Got to hang some artwork and mirrors at a cool house in Bel Air a couple days ago. I didn't take any photos because I didn't feel it would have been appropriate. (I always ask permission first.) Anyway, this was easily the biggest house I've been in, and the scale of things was mind boggling.
Bel Air is west of Beverly Hills. It was (and still is) the neighborhood where a lot of "old money" families live.
According to the owner, the house was built in 1927, and it was one of the first homes in Bel Air. I got the impression it had been in her family for some time, but I don't know how they came upon their wealth. (The lady of the house was real nice and down to earth, though. She even had one of the housekeepers heat up a frozen pizza for us to eat for lunch.) The house is a Spanish Colonial style home, with 15,000 sf on what I'm guessing is about an acre of land on a moderate hillside. (The backyard had 7 or 8 different terraced levels, best I could tell.) The covered carport (behind an automatic gate) would easily hold a dozen cars. I lost count of the living rooms, but I can recall at least 8 of them. The master suite alone is bigger than my house. The his and hers walk-in closets in the master suite are bigger than our bedrooms, as are the his and hers master baths. The master suite has a sitting area that includes a full wet bar, reflecting the old days when the owner of the house might be having his own private party downstairs while the big soiree is going on upstairs. The lower level is primarily living spaces (I dunno, probably half a dozen bedrooms along with the master suite) and the upper level(s) are geared mostly for entertaining, with a couple of grand dining rooms and parlors, as well as five or six living rooms or dens. There are also two or three guest bedrooms upstairs, and library/office space too. The kitchen has a bank of four ovens, although you can tell it's been a while since the kitchen was updated...the clocks on the ovens are the old-school "digital" analog clocks with the flip-over numerals. Of course there is the main staircase as well as the servant's stairs, and various passageways to get from one part of the house to another quickly.
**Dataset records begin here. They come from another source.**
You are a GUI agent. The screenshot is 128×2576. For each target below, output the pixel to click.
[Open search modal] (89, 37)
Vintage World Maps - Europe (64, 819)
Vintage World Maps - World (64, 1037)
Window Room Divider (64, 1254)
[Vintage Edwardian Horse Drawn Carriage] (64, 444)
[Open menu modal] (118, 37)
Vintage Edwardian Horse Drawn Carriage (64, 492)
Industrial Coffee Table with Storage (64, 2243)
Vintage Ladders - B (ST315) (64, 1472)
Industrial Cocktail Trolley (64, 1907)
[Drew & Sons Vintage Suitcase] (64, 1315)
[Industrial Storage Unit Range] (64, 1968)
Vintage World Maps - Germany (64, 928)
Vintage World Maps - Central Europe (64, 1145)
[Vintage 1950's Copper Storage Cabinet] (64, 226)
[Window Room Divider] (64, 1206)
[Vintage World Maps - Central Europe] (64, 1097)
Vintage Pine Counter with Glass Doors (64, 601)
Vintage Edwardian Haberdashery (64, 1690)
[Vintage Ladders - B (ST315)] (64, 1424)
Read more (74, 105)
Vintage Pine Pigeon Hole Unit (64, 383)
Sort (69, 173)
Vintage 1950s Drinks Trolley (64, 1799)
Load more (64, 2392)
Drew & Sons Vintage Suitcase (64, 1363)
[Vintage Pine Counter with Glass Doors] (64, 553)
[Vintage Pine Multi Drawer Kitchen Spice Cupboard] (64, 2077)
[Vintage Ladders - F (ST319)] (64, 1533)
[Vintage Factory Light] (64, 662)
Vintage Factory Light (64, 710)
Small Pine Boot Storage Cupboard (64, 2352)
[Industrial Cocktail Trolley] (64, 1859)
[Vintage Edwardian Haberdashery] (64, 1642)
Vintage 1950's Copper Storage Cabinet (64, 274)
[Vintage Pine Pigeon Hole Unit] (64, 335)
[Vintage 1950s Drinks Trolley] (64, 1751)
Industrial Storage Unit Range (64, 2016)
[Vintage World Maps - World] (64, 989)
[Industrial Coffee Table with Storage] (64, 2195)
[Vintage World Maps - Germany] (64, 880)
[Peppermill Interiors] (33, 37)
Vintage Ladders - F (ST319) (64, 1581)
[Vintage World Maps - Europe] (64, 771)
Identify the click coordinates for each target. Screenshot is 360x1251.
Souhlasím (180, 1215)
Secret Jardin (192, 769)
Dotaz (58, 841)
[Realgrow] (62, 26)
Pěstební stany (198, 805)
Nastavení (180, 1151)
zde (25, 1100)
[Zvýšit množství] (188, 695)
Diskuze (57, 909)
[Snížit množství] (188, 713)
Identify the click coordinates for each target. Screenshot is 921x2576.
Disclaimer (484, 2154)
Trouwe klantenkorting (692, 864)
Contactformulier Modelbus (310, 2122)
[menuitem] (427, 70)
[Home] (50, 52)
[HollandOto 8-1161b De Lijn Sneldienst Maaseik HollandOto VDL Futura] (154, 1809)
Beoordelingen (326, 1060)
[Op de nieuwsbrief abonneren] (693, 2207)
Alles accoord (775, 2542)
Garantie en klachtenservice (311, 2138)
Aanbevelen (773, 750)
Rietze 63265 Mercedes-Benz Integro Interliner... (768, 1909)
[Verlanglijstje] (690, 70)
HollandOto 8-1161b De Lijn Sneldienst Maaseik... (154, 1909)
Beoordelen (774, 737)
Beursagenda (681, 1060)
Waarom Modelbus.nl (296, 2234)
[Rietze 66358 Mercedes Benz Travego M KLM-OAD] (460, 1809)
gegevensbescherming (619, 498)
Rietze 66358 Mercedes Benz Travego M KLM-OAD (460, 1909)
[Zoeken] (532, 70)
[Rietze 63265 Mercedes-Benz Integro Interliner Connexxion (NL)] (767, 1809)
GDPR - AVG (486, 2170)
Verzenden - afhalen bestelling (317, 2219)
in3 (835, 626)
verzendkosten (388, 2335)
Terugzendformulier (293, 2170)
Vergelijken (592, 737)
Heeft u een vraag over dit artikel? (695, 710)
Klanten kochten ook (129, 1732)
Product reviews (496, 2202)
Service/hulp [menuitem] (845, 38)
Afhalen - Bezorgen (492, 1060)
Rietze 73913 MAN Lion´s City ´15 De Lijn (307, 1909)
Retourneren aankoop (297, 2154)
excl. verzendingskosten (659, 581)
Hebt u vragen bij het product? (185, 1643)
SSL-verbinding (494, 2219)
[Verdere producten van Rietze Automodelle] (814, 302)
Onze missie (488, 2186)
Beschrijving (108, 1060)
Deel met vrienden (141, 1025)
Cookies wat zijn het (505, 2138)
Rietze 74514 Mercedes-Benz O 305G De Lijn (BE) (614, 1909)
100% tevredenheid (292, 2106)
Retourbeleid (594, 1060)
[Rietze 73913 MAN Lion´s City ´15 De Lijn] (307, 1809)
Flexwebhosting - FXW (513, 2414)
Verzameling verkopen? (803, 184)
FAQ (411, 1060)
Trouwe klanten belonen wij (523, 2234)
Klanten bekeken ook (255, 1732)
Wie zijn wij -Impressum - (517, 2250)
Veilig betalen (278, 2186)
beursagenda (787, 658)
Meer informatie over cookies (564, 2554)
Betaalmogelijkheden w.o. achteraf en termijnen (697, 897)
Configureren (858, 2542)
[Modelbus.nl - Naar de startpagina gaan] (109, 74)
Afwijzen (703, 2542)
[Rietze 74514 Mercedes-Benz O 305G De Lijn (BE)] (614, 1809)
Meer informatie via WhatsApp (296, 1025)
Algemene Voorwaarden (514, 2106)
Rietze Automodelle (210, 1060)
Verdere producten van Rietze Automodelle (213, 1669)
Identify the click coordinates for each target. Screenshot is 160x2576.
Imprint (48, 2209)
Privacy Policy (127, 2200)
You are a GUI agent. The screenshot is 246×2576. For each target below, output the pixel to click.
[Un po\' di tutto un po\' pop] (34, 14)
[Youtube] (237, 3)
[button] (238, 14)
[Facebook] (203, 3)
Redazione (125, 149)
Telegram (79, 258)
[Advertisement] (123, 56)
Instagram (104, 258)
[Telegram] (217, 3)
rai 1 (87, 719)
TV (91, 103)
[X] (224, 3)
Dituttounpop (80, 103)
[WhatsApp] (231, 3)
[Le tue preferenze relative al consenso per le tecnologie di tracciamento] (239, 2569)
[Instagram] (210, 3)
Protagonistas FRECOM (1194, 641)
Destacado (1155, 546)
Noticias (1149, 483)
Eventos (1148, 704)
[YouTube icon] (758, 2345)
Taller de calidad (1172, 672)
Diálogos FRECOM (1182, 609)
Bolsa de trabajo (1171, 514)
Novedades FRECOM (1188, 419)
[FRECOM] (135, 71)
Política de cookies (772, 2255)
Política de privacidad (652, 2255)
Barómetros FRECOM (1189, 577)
The house itself is beautifully crafted, with a lot of the original details still intact. Wrought iron work, hand-painted murals on walls, padded upholstered walls in some of the bedrooms, and lots of curves and arches in the lath and plaster work throughout. And unlike a lot of the fancy homes we work in, this one felt and looked lived in. The owners have kids, so there were more toys than sculptures, and we didn't have to wear clean room booties on our shoes before walking on the hardwood floors. (Which happens at some houses.) The owner did say keeping the place maintained is a lot of work, although she's got two housekeepers and a nanny helping out. (One of the kids has special needs, so the nanny is primarily there to help care for her.)
Best I can do for a photo is this screen shot from Google Maps...it gives a hint at how sprawling the place was. I got lost more than once just going from room to room.